** EXCERPTED TEXT follows **

Back in December I wrote a post arguing that the best place to store DNA data was in the individual from whence it came, rather than try to make electronic copies. My reasoning was that it would soon become cheaper (and more effective as technology evolved) to re-sequence each time the data was required than to purchase storage to archive the electronic copy.
A Nature article from the EBI on 23rd Jan announced research from a team led by Ewan Birney and Nick Goldman into the use of DNA as a data storage mechanism. Base-2 binary data (two symbols, i.e. 0 and 1) transcoded into base-4 (four symbols, i.e. 0/1/2/3) can happily be represented by the four bases of DNA (AGCT), and so by using simple DNA synthesis methods that already exist a molecule can be created that contains an exact copy of the base-4 encoding of the original data (with a suitable level of redundancy, indexing, and checksumming to ensure minimal loss in case of molecule damage). Standard DNA sequencing technology can then be used to read the molecule back into electronic form from when the encoded information can be decoded and reconstituted. The team reported an impressive 100% round-trip accuracy.

** End of EXCERPTED TEXT **

* **HOW TO COMPLETE THIS TASK**
Carry on the post about storing data in DNA, starting after its last sentence.

** SUPPLIED DATA follows **

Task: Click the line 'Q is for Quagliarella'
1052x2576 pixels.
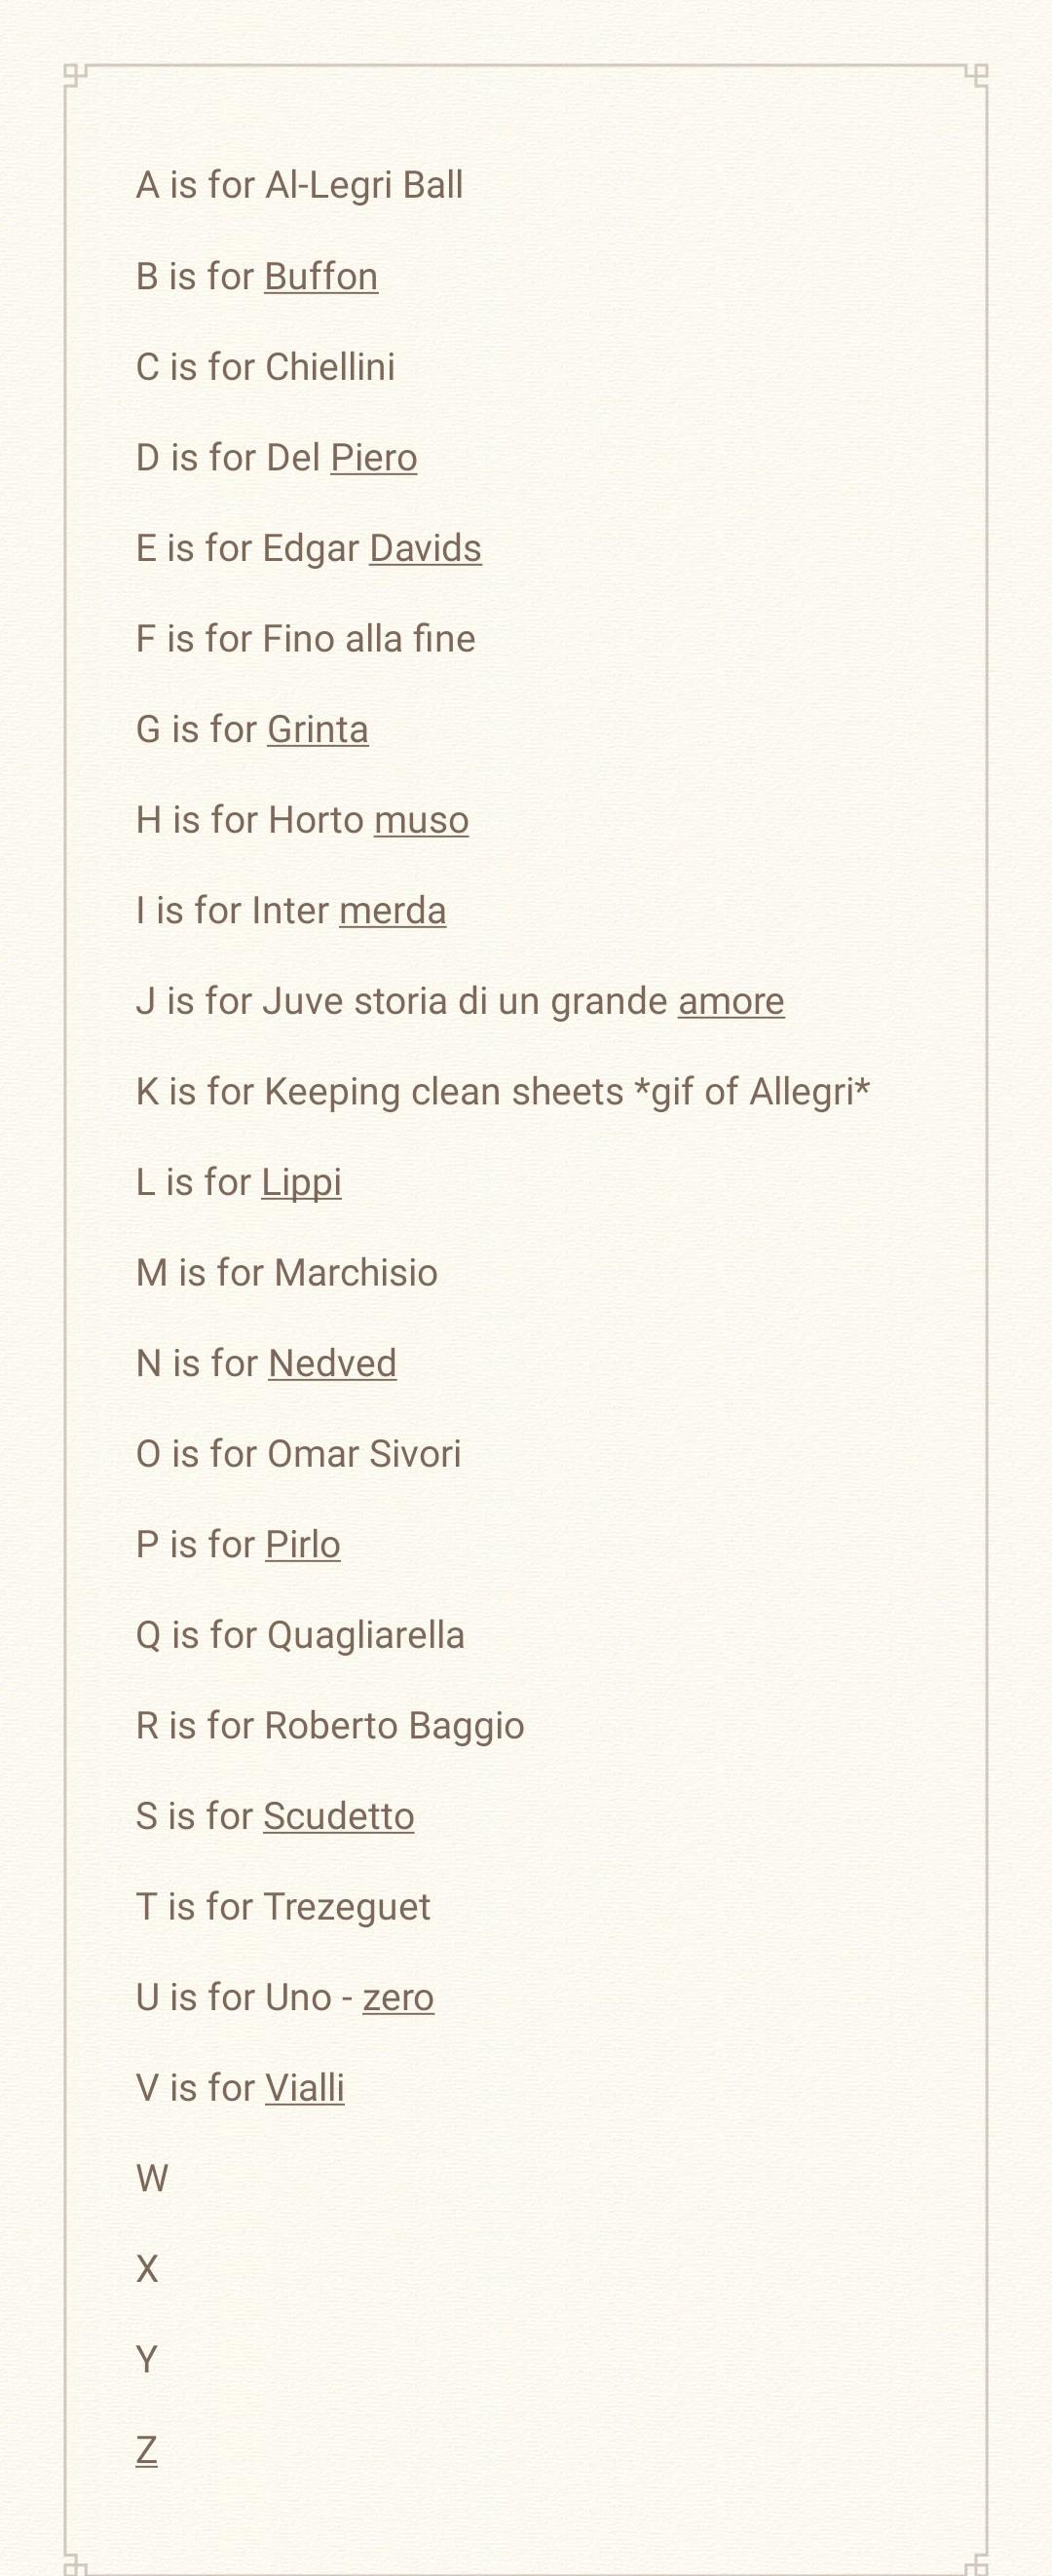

** End of SUPPLIED DATA **

* **RESPONSE AREA**
Importantly, the team behind this research believe that soon it could be cheaper and easier to store and retrieve data in this way than on traditional electronic or optical media. The universality of DNA would mean that there should be no need to transfer archives from one media to another over time as technology becomes redundant - it should always be possible to read DNA for as long as life is still based on it. Even if the specific technology needed to read it may change, the format and information contained within never will.
This ties in nicely with my original argument - that it is soon going to be more cost-effective to sequence and discard the data after analysis than to attempt to store the reads generated.
We shouldn't be investing in giant data centres to store petabytes of sequencing data. We just need bigger freezers.